Les parties ont été régulièrement averties du jour de l'audience.
La présidente de la formation de jugement a dispensé la rapporteure publique, sur sa proposition, de prononcer des conclusions à l'audience.
Ont été entendus au cours de l'audience publique :
- le rapport de Mme Biscarel,
- et les observations de Me Galinon, représentant Mme B.
Considérant ce qui suit :
1. Mme B, ressortissante ivoirienne née le 15 septembre 1992, est entrée une première fois sur le territoire français le 5 septembre 2021. Par un arrêté du 17 janvier 2022, le préfet de la Haute-Garonne a décidé de son transfert en Espagne, pays compétent pour le traitement de sa demande d'asile. Mme B déclare être à nouveau entrée sur le territoire français après son transfert en Espagne postérieurement au 4 mai 2022. Le 31 mai 2022, Mme B s'est présentée au guichet unique des demandeurs d'asile de la Haute-Garonne et a déposé une demande d'asile. Le même jour, l'Office français de l'immigration et de l'intégration (OFII) lui a refusé le bénéfice des conditions matérielles d'accueil. Le 13 juin 2022, Mme B a présenté un recours administratif préalable obligatoire contre la décision du 31 mai 2022 qui a été implicitement rejeté par le directeur général de l'OFII. Par ses requêtes, Mme B demande au tribunal d'annuler la décision du 31 mai 2022 et la décision du directeur général de l'OFII qui a implicitement rejeté son recours administratif préalable.
Sur la jonction :
2. Les requêtes enregistrées sous les nos2205207 et 2205514, présentées par la même requérante, présentent à juger des questions semblables. Elles ont fait l'objet d'une instruction commune. Il y a donc lieu de les joindre pour qu'il y soit statué par un seul jugement.

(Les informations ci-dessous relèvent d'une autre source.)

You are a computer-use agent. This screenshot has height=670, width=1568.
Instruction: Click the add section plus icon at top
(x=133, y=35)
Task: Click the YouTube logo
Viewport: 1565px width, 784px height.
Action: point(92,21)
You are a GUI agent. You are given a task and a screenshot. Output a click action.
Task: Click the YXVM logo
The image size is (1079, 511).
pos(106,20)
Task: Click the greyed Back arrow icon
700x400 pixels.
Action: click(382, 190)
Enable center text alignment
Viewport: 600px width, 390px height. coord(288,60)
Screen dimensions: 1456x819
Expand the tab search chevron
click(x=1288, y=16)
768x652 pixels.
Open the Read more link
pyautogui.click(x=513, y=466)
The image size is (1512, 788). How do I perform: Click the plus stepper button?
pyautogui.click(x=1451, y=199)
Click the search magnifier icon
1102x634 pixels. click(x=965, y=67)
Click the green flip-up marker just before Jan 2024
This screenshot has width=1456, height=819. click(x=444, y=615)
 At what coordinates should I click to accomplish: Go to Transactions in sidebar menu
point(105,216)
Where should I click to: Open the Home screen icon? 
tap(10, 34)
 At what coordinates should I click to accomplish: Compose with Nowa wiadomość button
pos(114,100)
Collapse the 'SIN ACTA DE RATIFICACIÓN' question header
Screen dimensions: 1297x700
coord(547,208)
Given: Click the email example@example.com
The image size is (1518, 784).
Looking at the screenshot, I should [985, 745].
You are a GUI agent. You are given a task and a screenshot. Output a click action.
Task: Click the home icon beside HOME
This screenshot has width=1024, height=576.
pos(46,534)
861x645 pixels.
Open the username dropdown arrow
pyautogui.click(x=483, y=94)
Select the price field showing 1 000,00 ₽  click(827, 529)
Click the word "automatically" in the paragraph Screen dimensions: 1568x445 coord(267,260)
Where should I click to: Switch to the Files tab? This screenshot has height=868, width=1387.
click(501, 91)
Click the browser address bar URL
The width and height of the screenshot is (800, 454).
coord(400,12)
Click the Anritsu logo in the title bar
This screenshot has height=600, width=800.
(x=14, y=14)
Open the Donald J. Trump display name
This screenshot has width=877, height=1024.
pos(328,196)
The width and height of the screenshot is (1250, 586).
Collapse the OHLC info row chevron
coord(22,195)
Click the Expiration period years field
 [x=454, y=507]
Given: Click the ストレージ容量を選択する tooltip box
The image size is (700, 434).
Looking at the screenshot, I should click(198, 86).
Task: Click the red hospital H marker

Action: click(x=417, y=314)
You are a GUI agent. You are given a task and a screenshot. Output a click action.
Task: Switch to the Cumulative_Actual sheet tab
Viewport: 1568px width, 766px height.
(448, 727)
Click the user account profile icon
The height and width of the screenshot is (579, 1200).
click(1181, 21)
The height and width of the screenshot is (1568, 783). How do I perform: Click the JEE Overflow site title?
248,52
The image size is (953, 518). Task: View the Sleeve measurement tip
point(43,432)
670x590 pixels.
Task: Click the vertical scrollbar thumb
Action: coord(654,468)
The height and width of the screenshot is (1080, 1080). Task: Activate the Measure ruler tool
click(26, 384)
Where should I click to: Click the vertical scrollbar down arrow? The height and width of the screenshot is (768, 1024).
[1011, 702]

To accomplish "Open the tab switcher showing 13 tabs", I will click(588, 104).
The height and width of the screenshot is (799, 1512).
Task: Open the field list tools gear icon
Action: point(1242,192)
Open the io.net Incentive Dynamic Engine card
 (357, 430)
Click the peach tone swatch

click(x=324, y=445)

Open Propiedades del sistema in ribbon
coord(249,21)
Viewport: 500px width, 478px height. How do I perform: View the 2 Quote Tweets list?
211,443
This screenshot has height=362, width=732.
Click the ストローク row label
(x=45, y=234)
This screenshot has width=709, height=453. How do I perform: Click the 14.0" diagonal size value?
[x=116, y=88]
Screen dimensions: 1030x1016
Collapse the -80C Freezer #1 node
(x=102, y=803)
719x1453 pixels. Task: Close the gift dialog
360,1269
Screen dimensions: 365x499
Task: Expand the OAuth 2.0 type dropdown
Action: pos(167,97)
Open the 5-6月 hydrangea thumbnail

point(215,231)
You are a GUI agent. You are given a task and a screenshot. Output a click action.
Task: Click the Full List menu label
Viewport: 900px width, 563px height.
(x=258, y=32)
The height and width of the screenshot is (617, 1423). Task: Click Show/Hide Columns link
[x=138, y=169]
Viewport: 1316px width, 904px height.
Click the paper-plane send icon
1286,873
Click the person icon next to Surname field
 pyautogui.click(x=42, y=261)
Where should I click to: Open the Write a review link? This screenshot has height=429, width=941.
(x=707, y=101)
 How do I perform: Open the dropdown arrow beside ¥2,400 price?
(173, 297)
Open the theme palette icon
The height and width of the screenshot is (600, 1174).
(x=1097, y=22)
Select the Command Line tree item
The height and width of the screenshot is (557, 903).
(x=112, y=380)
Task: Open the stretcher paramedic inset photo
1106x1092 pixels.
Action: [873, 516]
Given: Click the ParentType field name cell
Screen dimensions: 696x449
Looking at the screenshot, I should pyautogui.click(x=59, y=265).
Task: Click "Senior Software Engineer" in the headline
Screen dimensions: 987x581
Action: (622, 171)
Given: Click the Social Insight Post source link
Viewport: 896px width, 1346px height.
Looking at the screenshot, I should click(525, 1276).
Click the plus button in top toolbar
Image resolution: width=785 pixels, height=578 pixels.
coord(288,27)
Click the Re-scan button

Sur la demande d'admission provisoire à l'aide juridictionnelle :
3. Aux termes de l'article de l'article 20 de la loi du 10 juillet 1991 relative à l'aide juridique : " Dans les cas d'urgence (), l'admission provisoire à l'aide juridictionnelle peut être prononcée soit par le président du bureau ou de la section compétente du bureau d'aide juridictionnelle, soit par la juridiction compétente ou son président ".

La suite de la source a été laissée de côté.